Thoughts & Insights
OUBEY and the Fosbury Flop
If I’ve chosen to write about OUBEY and the Fosbury Flop today, it’s because I was inspired by the brilliant introductory talk Professor Peter Kruse gave at the opening night of the OUBEY Global Encounters Tour in Berlin two weeks ago.
Dick Fosbury was the first high jumper to use this particular technique which consists of a rapid approach to the bar with the final steps being run in a curve producing rotation of the jumper’s body on take-off which gives the now characteristic “backwards over the bar” appearance. At the 1968 Olympic Games in Mexico City, his fellow competitors were smiling at Fosbury with a mixture of compassion and amusement just one hour before he jumped his way clean to Olympic Gold.
Yet after he won the Olympic Gold medal by being the only athlete in the competition to clear the 2.24 meter bar with the “crazy”, idiosyncratic technique he himself had developed, the amused pity of his fellow athletes turned to jaw-dropping amazement. And the crowd in the stadium rose to their feet and roared their approval.
If I understand his talk correctly, I think that Peter Kruse used this example to show that the autonomy of discovery needs to strike out in new directions and engage with new possibilities that free it from conventional ways of perception and thinking. Independence is a key condition for a free-ranging inquiring endlessly curious mind, because without autonomy there can be no successful crossing of mental frontiers and established borderlines.
In his own particular way of thinking and acting, OUBEY was one such fiercely independent free-ranging traveler between different worlds. Now this is nothing new and Professor Kruse had already remarked on it over three years ago in his
Encounter with one of OUBEYs paintings. What is new and has come to the fore since Kruse‘s talk in Berlin is the striking similarity that exists between the approaches taken by Dick Fosbury and OUBEY, even though the two of them were active in completely different disciplines and completely different contexts.
Obviously unlike Fosbury, OUBEY was not intent on setting a new world record and winning Olympic Gold.
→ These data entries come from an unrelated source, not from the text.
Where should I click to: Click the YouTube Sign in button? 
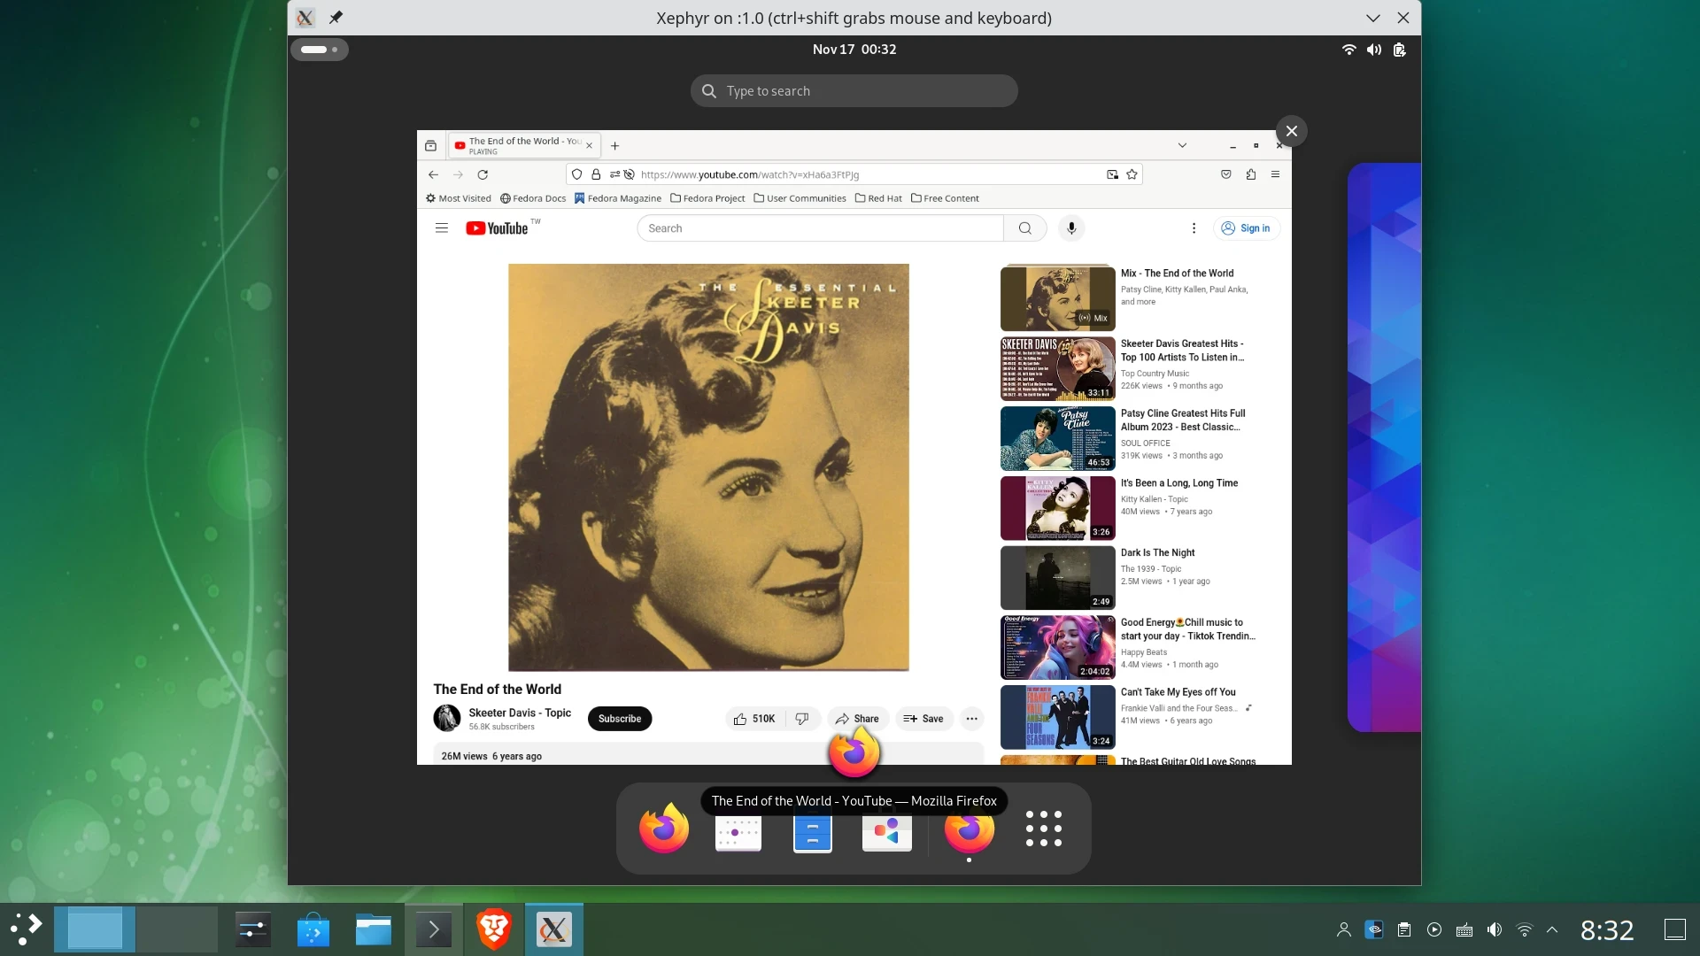tap(1246, 228)
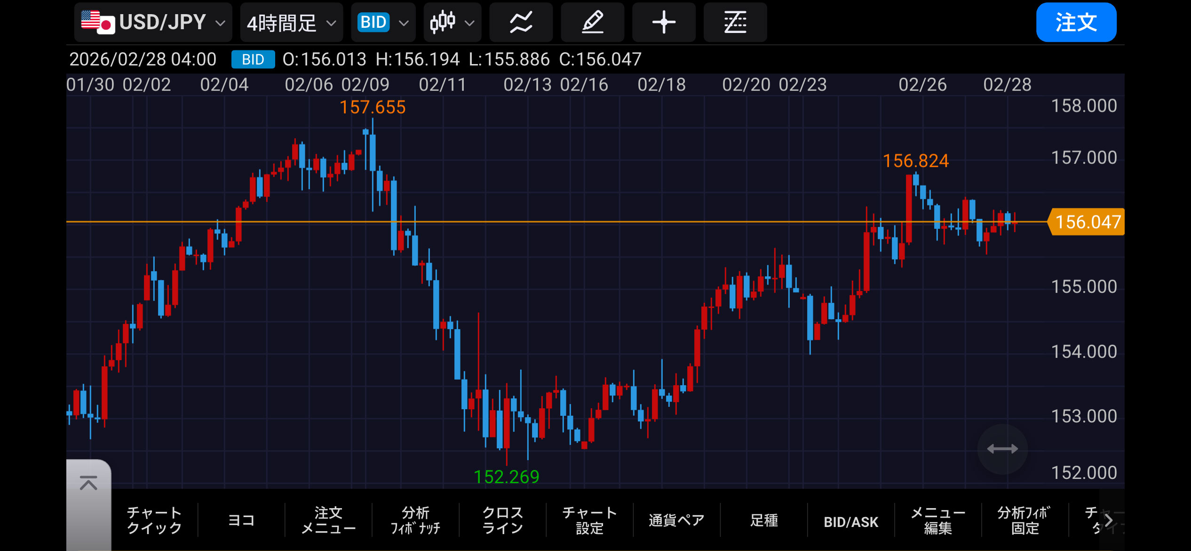This screenshot has width=1191, height=551.
Task: Open the チャート設定 menu item
Action: 589,520
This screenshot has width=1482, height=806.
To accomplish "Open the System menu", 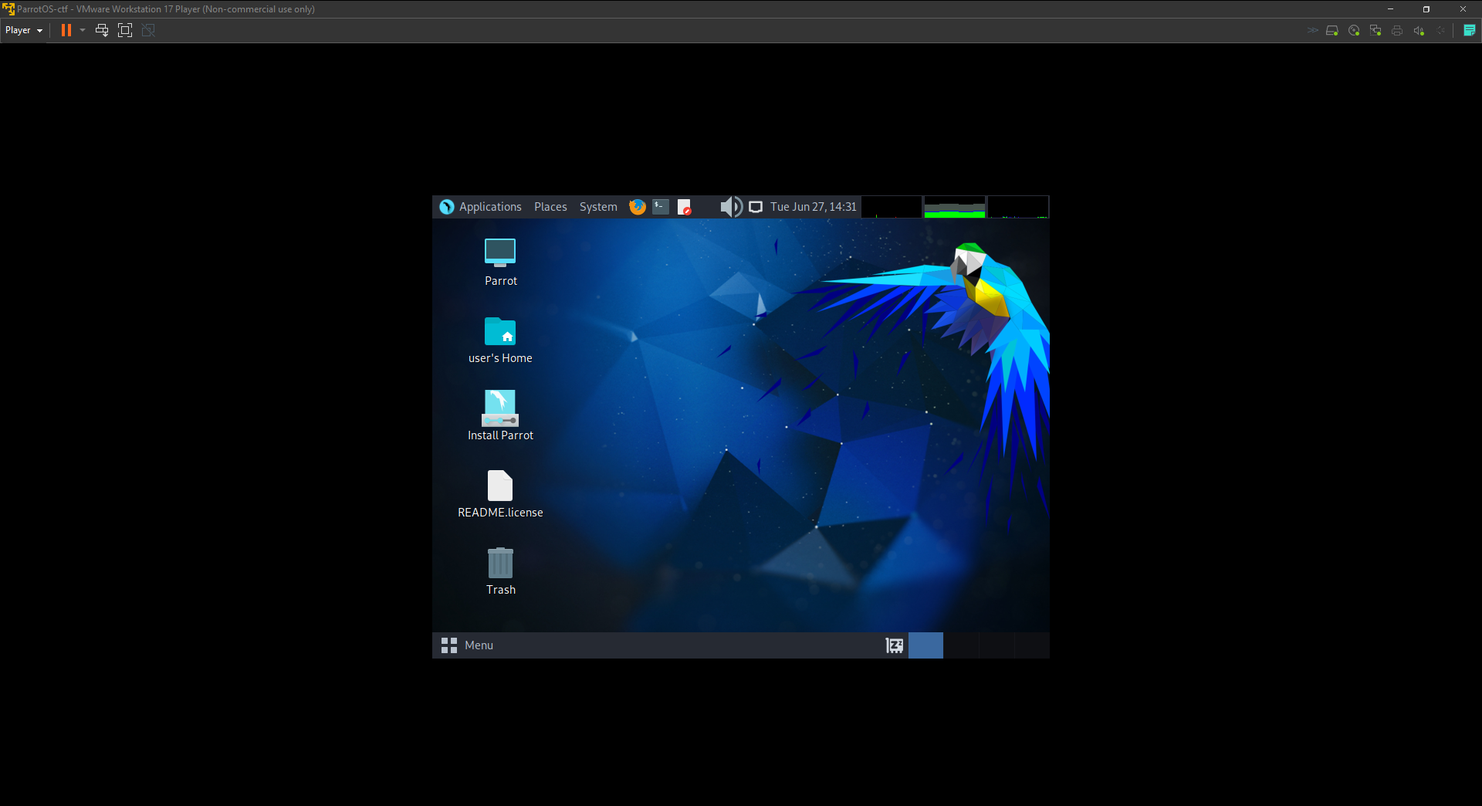I will pos(598,206).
But what they both have in common is that neither of them was prepared to submit to the dictates of established value systems that lay down the law on “how you’ve got to jump”. Both of them marked out their own individual territory free of the rules and mechanisms that govern the established worlds of their chosen disciplines – athletics on the one hand, art on the other. OUBEY too, if you like, jumped backwards over the bar – only his leaps were not physically measurable and didn’t take place in the public gaze of a crowded stadium but in the seclusion of his own studio where he himself was the only judge and jury. It’s only today, posthumously, that the quality of his intellectual and artistic prowess is gradually becoming apparent to the world outside.